Imagen cogida de la red
CUENTO
ENCUENTRO
Ricardo Llopesa
Iba yo por una de
las pocas calles, opacas y solitarias, cuando di con ella. La luz de sus ojos
resplandeció en la noche de mis sueños. Era ella quien proyectaba, como una
diosa griega de la sabiduría, su iluminada personalidad, sentada en la puerta
de su casa, con un libro abierto entre las manos. Al fondo, en
el interior, brillaba el buen gusto. Cada cosa en el lugar elegido,
como si la mano de la armonía pusiera orden
en cada rincón o si Pitágoras mismo hubiese establecido el equilibrio entre todas las cosas.
Me dijo su nombre:
―Amor.
Como un puñal de luz se clavó en mi
pensamiento. Por primera vez, en más de medio siglo, un ser humano, casi
divino, me entregaba las claves de un signo, que es símbolo de eterna
primavera. Desde ese instante, ella brilló en mi espíritu como un destello.
Por mucho tiempo he buscado dentro
de mí su rostro iluminado. Su nombre y su sensibilidad han sido un sueño
imposible de alcanzar, una alta cumbre por escalar. La he buscado lejos
del sueño, en la región de la realidad, por todas partes, en los
confines del mundo, en Alpuente y en Titaguas, donde las montañas
tocan el cielo.
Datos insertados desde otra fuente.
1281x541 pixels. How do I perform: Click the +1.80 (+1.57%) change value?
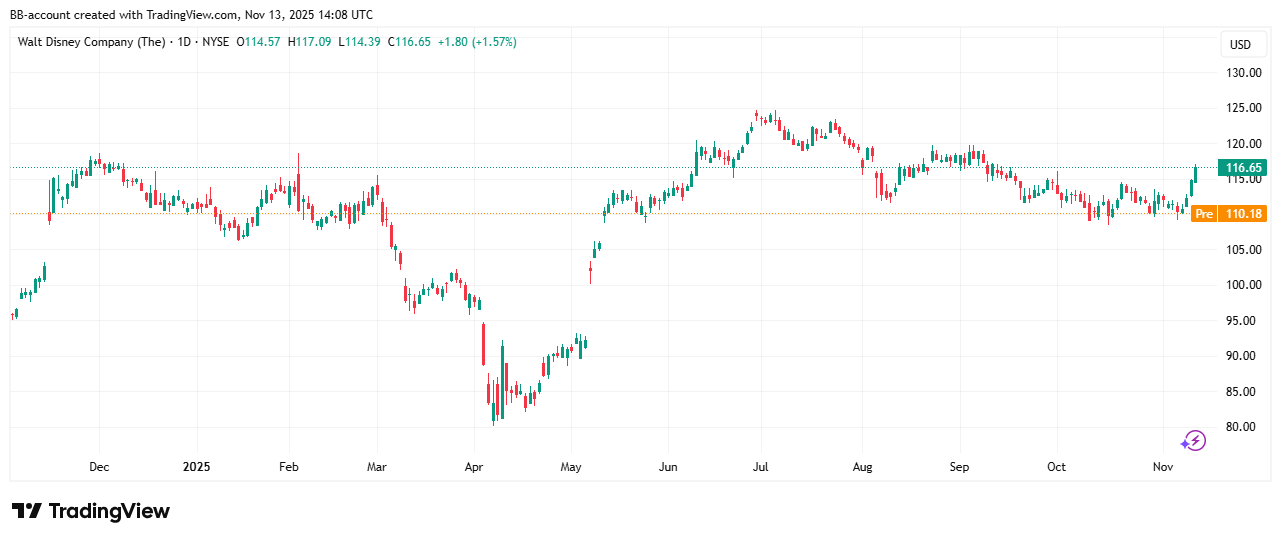pos(478,42)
Pero, nada.
Triste por no encontrarla me puse a
dibujar con palabras las mismas cosas que ella había visto: la iglesia, la
plaza, el vuelo de los pájaros y hasta la sombra de un árbol pequeño.
Hasta que una mañana, sentado en una
esquina, la vi aparecer luminosa como una estrella. Le pregunté si era ella. La misma luz
que ilumina el mismo camino. Nosotros, los de entonces, ya no somos los mismos.
Somos dos astros que se encuentran en el cielo del día, por voluntad del
destino, para caminar cogidos de la mano la misma senda del camino. Ella es la
estrella y yo el lucero, que la guarda.